Statt weiter auf die Frage der Schwiegermutter einzugehen, sagte Hans:»Souad behauptet, der Hauswirt habe uns besucht.«
«Das hat er allerdings«, antwortete Ina. Schade, daß er nicht dabeigewesen sei. Sie sprach träumerisch, wie unter einem Eindruck, der zu bedeutend war, als daß sie nicht noch ein wenig bei ihm hätte verweilen wollen, bevor sie darüber berichtete. Es hatte geklingelt, als sie sich gerade die Haare trocknete. Hans sagte sich im stillen, daß es schwer für einen unangemeldeten Klingler sei, den Augenblick zu erwischen, in dem Ina sich nicht die Haare trocknete. Sie öffnete mit dem Frotteeturban auf dem Kopf, im Vertrauen, Hans sei von seinen Leuten dort unten zurückgekehrt. Vor der Tür stand aber ein fremder Mann, eine außergewöhnliche Erscheinung. Noch nie hatte sie einen so dicken Menschen aus der Nähe gesehen. Der Körper schwappte förmlich bei jeder Bewegung um den Kopf herum, der klein und schweißüberströmt aus dem Faß seines Leibes herauswuchs. Keinen Augenblick sei sie besorgt gewesen, denn die kleinen Augen dieses Mannes hatten einen flehenden, schüchternen Ausdruck. Obwohl sein Haar grau war, kam er ihr sehr jung vor, die Haut seiner Hand war weich und zart wie die eines Säuglings. Er stellte sich vor. Er heiße Sieger, Urban Sieger, und sei der Hausbesitzer.
«Ich wäre froh, wenn ich eintreten dürfte, denn häufig werde ich den Weg zu Ihnen hinauf nicht schaffen. Es geht mir nicht gut. «Als er sich auf das Sopha setzte, war es als nehme er auf einem Sessel Platz. Das Sopha stand in der richtigen Proportion zu ihm, schon wirkte er nicht mehr so monströs.

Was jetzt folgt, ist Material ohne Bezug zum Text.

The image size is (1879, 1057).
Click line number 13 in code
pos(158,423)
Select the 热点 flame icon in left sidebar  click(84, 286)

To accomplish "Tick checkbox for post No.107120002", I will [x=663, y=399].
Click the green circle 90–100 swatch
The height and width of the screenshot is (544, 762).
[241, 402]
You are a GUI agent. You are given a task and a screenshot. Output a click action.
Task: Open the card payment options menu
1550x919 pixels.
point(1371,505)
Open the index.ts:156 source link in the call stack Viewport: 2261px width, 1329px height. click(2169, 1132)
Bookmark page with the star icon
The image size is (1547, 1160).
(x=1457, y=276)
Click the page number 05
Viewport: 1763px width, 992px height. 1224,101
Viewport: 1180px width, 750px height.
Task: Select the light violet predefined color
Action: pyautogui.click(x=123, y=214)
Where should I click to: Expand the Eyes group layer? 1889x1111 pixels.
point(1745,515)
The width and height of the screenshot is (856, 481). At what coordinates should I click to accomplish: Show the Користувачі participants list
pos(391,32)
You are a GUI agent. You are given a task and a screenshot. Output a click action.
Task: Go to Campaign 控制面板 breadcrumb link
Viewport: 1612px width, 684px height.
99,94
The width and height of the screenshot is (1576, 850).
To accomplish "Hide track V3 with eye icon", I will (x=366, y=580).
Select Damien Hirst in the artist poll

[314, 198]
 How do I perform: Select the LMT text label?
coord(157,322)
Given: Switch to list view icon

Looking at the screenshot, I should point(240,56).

«Wie gut, daß wieder ein glückliches junges Paar hier wohnt«, sagte Sieger,»Sie sind doch verheiratet?«Es liege nun schon Jahre zurück, daß er hier oben gewohnt habe, damals sei er besser zu Fuß gewesen.»Auch ich war damals verheiratet und bin es noch, aber nicht mehr glücklich, alles ist zerbrochen. «Er habe damals die Wohnung, wie sie war, verlassen, mit allem, was darin stand, er habe nichts davon mehr ansehen können. Seine Frau habe mitgenommen, was sie gebrauchen konnte —»das war ihr gutes Recht. Alles was ich besaß, gehörte auch ihr — was in dieser Wohnung war, habe ich zur Disposition gestellt. «Es war, während er das Wort Disposition aussprach, als wollten seine kleinen Augen wegkippen und im Kopf versinken —»Ich hatte eine Puppe«, sagte Ina,»deren Glasaugen sich mitunter wegdrehten, es sah aus, als würde sie plötzlich blind, dann habe ich sie geschüttelt, und dann waren die Pupillen mit Iris wieder da, aber Herrn Sieger kann man nicht schütteln — er würde es nicht einmal merken, wenn man ihn schubste.«
Seitdem sei die Wohnung schon öfter vermietet worden, und jeder Mieter habe mitgenommen, was ihm gefiel — er komme eigentlich nur, um nachzusehen, was inzwischen noch übrig sei. Sieh da, der Schreibtisch seines Vaters — er zeigte auf das schwarze Pseudo-Barock-Ungetüm mit den gedrehten Säulenbeinen. An diesem Schreibtisch habe sein Vater immer gesessen, er sei mit diesem Schreibtisch verwachsen gewesen, eine Schreibtisch-Sphinx gleichsam. So schwer sei dieser Schreibtisch, daß er wohl bis zuletzt noch in dieser Wohnung zurückbleibe. Ina war bereit, alles vorzuzeigen, und das war auch notwendig, denn in dem neuen Zeug, das die Räume füllte, ging der Siegersche Hausrat unter.
«Und das ist auch noch da«, sagte er scheu und geradezu dankbar, als sie ihm die Radierung von Burg Eltz brachte, die sie im Badezimmer aufgehängt hatte. Sie stamme von seiner Tante, die Malerin gewesen sei, sich das allerdings auch habe leisten können, denn sie habe einen reichen Mann geheiratet. Mit der Malerei habe sie keinen rechten Erfolg gehabt —»sie war im Grunde keine Künstlerin«, sagte Herr Sieger. Wußte er, was zu einer veritablen Künstlerin gehörte, oder gab er das Urteil des Familienrates wieder?» Solche kleinen Sachen, das Illustrative, das lag ihr.«
«Wollen Sie das Bild nicht mitnehmen?«fragte Ina. Er wehrte heftig und ernsthaft ab. Nein, keinesfalls, er habe gegenwärtig — er seufzte — keine Verwendung dafür.